1. La prise en charge des dépenses de fonctionnement des classes sous contrat d'association doit se faire dans les mêmes conditions que les classes publiques correspondantes

S'agissant des établissements d'enseignement privés liés à l'État par un contrat d'association, l'article L. 442-5 du code de l'éducation, directement issu de la loi Debré, dispose que « les dépenses de fonctionnement des classes sous contrat sont prises en charge dans les mêmes conditions que celles des classes correspondantes de l'enseignement public ». Le régime de prise en charge des dépenses de fonctionnement des établissements privés sous contrat d'association est donc le même que pour les établissements publics correspondants : il doit par conséquent y avoir parité de traitement de ce point de vue, les dispositions prévues pour le public devant être appliquées au privé sous contrat d'association.

Dès lors, lorsque l'obligation de financer les dépenses de fonctionnement des classes publiques correspondantes repose sur une collectivité territoriale, celle-ci est également tenue de prendre en charge les dépenses de fonctionnement des classes privées sous contrat d'association.

Depuis la loi Guizot du 28 juin 1833, ce sont les communes qui doivent assumer le financement des dépenses de fonctionnement des classes élémentaires publiques situées sur leur territoire. En application des dispositions de l'article L. 442-5 précité, elles doivent faire de même pour les classes privées couvertes par un contrat d'association implantées dans la commune.

Elles ne peuvent se délier de cette obligation en faisant connaître leur opposition à la passation d'un tel contrat avec une école située sur le territoire de leur commune, ce dernier liant l'établissement et l'État, sans que ce celui-ci soit tenu en quelque manière que ce soit de rechercher l'accord des collectivités territoriales concernées.

Le Conseil constitutionnel l'a explicitement rappelé dans sa décision 84-185 DC du 18 janvier 1985, en déclarant contraire à la Constitution une disposition prévoyant qu'un tel accord devrait désormais être donné s'agissant des contrats d'association portant sur des classes primaires. Cela reviendrait en effet à soumettre l'exercice effectif d'une liberté publique, en l'espèce la liberté d'enseignement, aux décisions des collectivités territoriales, ce qui pourrait conduire à ce que cette liberté soit inégalement garantie sur le territoire national.

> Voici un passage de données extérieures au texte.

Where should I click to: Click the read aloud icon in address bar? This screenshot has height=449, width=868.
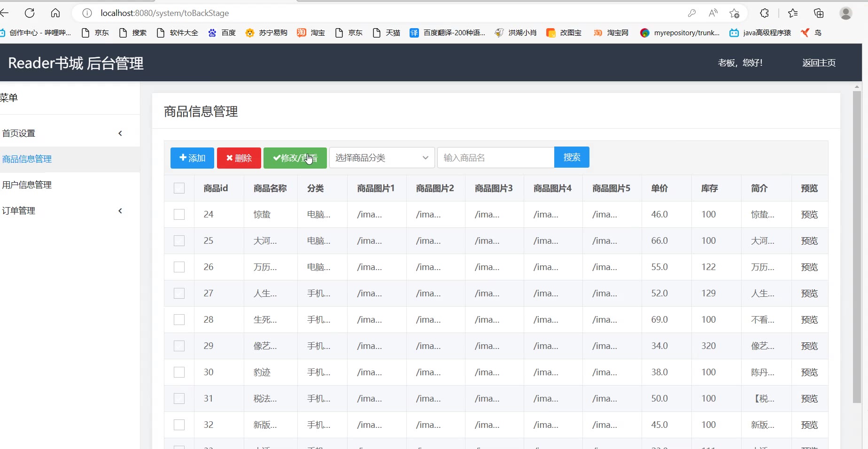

La portée de cette obligation est toutefois limitée, pour les communes, aux seules classes élémentaires. L'article 7 du décret n° 60-389 du 22 avril 1960 précise en effet que les dépenses de fonctionnement des classes enfantines ne s'imposent aux communes que si elles ont donné leur accord au contrat. Dans cette dernière hypothèse seulement, leur participation est alors facultative.